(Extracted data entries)

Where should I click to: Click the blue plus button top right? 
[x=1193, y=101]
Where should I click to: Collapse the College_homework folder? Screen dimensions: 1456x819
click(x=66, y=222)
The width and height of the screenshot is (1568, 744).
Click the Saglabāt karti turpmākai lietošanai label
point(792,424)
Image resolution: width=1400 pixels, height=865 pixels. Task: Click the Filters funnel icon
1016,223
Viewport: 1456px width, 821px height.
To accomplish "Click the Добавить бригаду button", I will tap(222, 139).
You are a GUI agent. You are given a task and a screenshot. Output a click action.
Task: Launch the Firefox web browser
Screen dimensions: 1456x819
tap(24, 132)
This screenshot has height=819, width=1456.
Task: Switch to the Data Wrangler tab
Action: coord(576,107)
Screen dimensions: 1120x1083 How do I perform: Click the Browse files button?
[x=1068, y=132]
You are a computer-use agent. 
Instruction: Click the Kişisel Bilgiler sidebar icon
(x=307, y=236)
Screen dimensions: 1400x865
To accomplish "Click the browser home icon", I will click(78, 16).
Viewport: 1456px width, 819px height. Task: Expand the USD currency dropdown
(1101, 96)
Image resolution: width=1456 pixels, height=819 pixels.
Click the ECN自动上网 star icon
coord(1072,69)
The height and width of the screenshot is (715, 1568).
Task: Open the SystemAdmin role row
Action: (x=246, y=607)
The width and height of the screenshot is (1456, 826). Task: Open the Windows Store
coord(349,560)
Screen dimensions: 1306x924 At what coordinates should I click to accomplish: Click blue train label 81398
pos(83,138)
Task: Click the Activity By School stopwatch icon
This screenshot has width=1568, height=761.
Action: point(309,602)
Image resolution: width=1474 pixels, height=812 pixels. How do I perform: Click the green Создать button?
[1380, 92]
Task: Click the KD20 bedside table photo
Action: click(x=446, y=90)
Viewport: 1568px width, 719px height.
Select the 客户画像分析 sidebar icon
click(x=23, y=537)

TASK BRIEF> For the records above, state how many lines contain "browser", and nothing more.

TASK RESPONSE> 2